[Pixel coordinate grounding data]
Start of Block
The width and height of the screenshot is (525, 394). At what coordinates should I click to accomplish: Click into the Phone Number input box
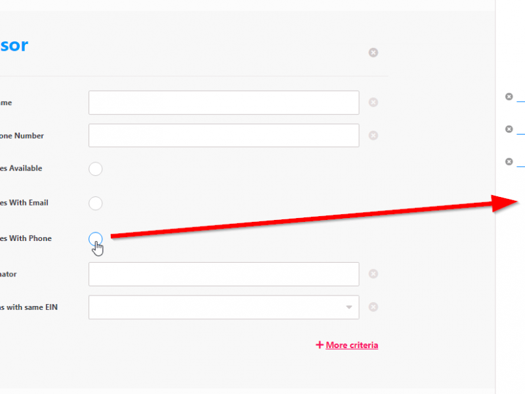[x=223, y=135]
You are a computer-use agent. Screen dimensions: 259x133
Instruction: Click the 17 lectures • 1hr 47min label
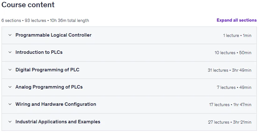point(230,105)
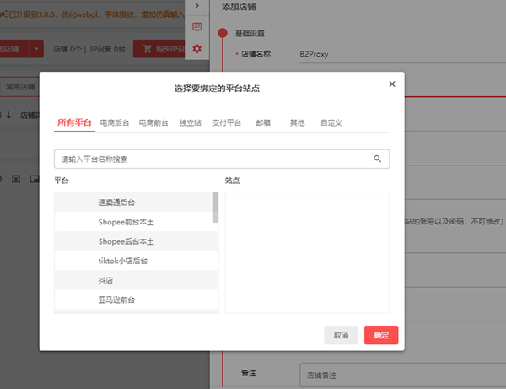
End of Block
**Instructions to follow**.
Images stay out; the entries above are to be printed exactly.

**Exercise solution**.
The width and height of the screenshot is (525, 394). At what coordinates should I click to accomplish: Click into the Phone Number input box
[x=223, y=135]
You are a computer-use agent. Screen dimensions: 259x133
Instruction: Click the 17 lectures • 1hr 47min label
point(230,105)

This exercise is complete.